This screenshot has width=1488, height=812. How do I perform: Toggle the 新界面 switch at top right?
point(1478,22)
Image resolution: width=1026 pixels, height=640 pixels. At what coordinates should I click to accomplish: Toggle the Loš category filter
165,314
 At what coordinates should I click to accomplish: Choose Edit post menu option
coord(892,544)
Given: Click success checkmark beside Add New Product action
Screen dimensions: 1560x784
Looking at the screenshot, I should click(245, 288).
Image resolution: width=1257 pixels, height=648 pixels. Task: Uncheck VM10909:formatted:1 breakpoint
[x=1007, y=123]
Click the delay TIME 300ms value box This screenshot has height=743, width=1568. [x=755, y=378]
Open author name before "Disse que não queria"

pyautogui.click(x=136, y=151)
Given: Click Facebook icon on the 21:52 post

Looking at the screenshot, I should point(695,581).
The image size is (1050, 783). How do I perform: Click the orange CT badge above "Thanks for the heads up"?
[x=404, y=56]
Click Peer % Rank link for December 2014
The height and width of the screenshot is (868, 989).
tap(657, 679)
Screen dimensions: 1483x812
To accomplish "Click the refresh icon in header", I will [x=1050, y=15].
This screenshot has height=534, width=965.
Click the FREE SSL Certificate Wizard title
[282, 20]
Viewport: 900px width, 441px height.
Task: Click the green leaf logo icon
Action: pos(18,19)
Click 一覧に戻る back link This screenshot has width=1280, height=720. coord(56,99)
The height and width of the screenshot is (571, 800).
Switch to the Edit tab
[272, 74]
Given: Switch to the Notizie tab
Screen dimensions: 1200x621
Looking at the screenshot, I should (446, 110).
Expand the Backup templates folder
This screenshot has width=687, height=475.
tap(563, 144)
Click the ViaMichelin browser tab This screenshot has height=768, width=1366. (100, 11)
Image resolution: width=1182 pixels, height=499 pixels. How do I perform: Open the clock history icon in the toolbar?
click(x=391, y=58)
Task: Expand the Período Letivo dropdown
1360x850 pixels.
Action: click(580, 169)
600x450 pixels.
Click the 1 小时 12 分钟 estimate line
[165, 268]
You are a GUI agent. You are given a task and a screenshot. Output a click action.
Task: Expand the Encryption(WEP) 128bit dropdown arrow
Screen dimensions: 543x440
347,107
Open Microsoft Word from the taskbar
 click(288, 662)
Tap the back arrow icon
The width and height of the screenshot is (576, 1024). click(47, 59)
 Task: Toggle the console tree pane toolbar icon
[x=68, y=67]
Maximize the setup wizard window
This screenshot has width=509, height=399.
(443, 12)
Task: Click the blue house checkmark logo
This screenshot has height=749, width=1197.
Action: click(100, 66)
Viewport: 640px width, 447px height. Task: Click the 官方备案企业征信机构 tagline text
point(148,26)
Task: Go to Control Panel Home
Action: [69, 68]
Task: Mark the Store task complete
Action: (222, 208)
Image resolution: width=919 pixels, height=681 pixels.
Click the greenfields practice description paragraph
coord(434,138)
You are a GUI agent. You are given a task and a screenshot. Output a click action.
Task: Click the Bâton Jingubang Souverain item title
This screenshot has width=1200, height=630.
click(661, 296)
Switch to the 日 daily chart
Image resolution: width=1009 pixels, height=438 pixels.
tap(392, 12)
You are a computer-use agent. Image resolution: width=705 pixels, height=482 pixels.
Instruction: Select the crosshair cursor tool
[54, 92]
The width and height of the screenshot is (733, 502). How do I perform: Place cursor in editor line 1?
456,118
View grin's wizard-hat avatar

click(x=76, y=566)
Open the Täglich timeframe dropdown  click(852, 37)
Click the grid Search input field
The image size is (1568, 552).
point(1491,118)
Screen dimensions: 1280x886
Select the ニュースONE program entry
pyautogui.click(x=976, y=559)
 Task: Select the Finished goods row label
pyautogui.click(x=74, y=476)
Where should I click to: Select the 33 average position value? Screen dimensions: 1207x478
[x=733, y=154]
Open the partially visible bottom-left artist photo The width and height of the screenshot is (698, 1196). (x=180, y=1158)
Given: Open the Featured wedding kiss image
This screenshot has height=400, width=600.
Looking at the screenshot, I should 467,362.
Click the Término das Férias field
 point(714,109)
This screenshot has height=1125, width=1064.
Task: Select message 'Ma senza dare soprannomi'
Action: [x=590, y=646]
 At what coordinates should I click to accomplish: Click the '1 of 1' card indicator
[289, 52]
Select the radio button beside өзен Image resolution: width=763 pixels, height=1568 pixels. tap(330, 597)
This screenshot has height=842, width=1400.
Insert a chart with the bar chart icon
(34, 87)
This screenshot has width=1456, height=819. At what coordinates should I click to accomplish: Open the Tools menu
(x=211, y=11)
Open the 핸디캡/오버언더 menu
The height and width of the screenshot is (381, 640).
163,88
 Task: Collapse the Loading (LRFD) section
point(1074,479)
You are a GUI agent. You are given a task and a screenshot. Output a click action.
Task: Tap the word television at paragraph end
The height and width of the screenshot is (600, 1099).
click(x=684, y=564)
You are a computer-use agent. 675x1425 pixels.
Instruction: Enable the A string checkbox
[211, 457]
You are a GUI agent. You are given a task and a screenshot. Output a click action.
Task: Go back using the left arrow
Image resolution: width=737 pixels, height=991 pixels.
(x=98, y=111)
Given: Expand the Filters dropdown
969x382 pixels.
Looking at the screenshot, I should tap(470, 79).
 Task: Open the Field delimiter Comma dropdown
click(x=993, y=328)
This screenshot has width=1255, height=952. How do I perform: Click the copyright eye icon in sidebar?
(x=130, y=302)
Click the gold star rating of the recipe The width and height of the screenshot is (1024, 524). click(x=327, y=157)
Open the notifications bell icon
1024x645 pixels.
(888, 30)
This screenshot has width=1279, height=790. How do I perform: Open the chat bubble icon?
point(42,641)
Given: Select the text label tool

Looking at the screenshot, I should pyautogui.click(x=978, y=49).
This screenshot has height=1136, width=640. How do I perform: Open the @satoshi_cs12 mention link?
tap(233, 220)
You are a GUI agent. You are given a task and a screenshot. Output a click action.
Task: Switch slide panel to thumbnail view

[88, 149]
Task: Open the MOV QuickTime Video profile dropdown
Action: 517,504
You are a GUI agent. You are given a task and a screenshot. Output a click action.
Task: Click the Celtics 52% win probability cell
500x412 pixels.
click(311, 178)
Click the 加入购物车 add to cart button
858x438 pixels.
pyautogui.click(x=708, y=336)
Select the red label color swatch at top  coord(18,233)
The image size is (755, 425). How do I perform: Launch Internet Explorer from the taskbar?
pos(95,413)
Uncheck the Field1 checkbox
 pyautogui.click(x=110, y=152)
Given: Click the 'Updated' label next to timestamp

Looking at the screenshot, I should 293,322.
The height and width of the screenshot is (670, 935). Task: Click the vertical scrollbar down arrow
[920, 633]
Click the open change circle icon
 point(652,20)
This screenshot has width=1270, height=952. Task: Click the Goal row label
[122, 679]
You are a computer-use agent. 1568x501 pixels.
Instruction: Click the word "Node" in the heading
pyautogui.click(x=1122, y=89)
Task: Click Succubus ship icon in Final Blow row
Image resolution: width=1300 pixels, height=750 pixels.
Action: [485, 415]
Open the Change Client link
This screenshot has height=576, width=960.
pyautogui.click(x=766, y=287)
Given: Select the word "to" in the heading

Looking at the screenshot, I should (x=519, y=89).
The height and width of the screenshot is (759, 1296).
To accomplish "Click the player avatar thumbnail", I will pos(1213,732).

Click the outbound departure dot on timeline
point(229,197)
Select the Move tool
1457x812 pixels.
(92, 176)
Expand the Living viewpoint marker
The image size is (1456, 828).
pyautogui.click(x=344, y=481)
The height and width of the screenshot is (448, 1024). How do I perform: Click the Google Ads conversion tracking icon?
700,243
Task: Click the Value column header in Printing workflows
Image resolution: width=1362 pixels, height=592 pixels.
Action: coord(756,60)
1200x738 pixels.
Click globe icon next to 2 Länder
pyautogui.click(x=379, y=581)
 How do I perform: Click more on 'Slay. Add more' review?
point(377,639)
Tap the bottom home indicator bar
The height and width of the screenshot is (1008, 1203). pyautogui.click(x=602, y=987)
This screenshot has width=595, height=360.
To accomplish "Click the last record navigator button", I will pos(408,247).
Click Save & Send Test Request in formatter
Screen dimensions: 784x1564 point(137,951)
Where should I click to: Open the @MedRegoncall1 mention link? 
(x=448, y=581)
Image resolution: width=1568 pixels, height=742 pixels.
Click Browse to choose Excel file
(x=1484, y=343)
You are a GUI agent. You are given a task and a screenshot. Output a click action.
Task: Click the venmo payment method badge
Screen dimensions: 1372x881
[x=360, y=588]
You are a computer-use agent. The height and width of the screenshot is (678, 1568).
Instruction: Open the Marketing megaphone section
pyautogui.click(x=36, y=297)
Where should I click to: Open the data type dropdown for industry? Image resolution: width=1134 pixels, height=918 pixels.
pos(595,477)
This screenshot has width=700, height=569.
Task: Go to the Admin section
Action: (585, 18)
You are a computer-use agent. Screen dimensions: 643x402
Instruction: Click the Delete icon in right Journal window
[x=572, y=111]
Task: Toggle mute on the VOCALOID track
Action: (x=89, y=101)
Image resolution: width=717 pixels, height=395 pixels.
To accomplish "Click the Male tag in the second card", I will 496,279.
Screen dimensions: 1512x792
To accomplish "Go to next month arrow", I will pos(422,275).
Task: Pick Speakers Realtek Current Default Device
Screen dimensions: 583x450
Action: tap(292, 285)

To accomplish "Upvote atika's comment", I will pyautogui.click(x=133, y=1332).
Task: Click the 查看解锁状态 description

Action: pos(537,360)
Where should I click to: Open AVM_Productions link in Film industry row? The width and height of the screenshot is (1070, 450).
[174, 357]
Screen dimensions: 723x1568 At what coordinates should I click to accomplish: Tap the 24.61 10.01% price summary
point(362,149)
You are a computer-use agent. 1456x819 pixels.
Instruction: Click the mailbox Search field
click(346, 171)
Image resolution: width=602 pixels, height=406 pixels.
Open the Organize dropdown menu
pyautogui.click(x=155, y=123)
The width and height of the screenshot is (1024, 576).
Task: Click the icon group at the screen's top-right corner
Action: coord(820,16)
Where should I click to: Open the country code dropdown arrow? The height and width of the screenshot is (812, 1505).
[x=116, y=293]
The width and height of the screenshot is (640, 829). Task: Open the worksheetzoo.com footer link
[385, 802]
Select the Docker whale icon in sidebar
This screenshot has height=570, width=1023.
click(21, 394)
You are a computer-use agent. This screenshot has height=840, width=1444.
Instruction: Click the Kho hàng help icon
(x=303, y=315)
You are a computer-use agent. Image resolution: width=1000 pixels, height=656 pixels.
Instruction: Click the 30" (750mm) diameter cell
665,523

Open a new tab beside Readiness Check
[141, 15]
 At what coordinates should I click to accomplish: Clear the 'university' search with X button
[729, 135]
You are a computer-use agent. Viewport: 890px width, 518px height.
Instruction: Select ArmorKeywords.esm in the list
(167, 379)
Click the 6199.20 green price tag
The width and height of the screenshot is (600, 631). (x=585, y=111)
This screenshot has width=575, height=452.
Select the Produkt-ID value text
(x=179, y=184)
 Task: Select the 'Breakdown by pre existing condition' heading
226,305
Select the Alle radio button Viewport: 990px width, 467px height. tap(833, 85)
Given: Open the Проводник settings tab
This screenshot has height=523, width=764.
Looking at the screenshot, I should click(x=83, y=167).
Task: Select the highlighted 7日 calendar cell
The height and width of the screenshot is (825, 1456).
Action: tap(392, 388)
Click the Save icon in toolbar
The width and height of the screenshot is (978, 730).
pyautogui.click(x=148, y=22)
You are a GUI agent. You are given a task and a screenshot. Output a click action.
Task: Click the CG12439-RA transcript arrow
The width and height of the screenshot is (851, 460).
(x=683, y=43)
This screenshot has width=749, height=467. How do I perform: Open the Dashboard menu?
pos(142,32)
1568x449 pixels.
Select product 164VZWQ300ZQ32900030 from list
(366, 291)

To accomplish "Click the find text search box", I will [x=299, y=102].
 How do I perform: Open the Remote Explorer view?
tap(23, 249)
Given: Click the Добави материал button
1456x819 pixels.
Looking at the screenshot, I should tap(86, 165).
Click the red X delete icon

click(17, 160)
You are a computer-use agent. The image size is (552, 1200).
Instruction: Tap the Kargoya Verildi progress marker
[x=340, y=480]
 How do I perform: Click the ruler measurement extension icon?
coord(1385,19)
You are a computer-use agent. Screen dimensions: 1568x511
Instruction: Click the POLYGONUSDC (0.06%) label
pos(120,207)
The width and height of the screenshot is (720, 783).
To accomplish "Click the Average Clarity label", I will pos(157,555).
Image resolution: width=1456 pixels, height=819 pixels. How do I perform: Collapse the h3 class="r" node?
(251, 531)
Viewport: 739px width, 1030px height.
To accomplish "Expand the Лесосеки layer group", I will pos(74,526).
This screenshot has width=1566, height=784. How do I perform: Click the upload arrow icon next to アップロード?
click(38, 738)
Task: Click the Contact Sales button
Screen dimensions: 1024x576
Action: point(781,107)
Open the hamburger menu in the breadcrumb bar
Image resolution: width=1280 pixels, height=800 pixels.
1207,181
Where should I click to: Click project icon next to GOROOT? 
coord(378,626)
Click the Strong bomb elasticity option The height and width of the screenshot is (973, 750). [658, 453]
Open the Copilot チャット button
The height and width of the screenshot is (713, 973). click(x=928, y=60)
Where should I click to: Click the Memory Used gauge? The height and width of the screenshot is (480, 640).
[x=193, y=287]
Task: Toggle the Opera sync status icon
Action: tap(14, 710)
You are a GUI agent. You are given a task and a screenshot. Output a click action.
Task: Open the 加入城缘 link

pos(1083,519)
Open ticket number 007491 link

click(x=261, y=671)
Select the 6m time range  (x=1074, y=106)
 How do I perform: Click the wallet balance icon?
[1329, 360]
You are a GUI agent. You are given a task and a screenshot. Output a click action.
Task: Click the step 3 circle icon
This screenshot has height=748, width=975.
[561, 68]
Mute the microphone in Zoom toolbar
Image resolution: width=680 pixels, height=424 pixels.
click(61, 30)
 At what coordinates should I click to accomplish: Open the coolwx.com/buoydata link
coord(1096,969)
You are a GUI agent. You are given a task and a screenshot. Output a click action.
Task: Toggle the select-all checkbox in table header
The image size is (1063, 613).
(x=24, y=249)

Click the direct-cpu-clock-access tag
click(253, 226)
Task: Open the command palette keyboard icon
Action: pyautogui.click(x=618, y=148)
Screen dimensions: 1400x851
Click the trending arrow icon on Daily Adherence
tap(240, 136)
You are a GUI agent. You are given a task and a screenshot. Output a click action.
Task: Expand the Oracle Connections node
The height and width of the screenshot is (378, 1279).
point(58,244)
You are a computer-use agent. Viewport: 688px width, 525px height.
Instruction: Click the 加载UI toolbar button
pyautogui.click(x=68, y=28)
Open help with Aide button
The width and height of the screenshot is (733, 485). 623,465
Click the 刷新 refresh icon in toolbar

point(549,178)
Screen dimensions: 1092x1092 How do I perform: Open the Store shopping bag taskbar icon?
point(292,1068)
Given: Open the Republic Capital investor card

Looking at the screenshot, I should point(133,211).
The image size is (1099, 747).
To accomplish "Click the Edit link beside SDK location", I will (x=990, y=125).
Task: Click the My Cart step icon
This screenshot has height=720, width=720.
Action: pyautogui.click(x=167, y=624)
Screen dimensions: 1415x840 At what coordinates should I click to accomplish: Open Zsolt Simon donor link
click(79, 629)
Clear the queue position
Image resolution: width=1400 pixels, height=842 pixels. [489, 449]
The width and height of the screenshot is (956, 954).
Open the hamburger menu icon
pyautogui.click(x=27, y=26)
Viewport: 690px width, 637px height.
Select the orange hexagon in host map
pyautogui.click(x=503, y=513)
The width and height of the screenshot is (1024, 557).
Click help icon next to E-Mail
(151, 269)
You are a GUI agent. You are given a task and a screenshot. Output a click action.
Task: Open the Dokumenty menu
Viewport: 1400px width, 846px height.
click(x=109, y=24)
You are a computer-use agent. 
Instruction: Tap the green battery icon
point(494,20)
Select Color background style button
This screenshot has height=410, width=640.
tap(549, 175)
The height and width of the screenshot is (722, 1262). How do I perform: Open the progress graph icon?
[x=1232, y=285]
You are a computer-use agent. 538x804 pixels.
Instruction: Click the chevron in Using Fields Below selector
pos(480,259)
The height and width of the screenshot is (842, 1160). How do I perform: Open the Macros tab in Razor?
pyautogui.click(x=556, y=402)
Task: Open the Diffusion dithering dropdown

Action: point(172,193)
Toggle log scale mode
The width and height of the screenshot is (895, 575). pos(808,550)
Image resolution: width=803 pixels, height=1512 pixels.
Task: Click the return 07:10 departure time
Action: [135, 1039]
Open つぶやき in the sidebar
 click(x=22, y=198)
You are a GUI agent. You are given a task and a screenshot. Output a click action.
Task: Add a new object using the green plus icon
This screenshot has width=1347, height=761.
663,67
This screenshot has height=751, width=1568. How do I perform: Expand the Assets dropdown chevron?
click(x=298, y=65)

Instructions for the task: Please write out again, requests included, only the stretch of lines above from the one containing "The height and width of the screenshot is (722, 1262)." through the one containing "Action: point(172,193)", offsetting every coordinate in the answers by -60.

Response to this task:
The height and width of the screenshot is (722, 1262). How do I perform: Open the progress graph icon?
[x=1172, y=225]
You are a computer-use agent. 538x804 pixels.
Instruction: Click the chevron in Using Fields Below selector
pos(420,199)
The height and width of the screenshot is (842, 1160). How do I perform: Open the Macros tab in Razor?
pyautogui.click(x=496, y=342)
Task: Open the Diffusion dithering dropdown

Action: point(112,133)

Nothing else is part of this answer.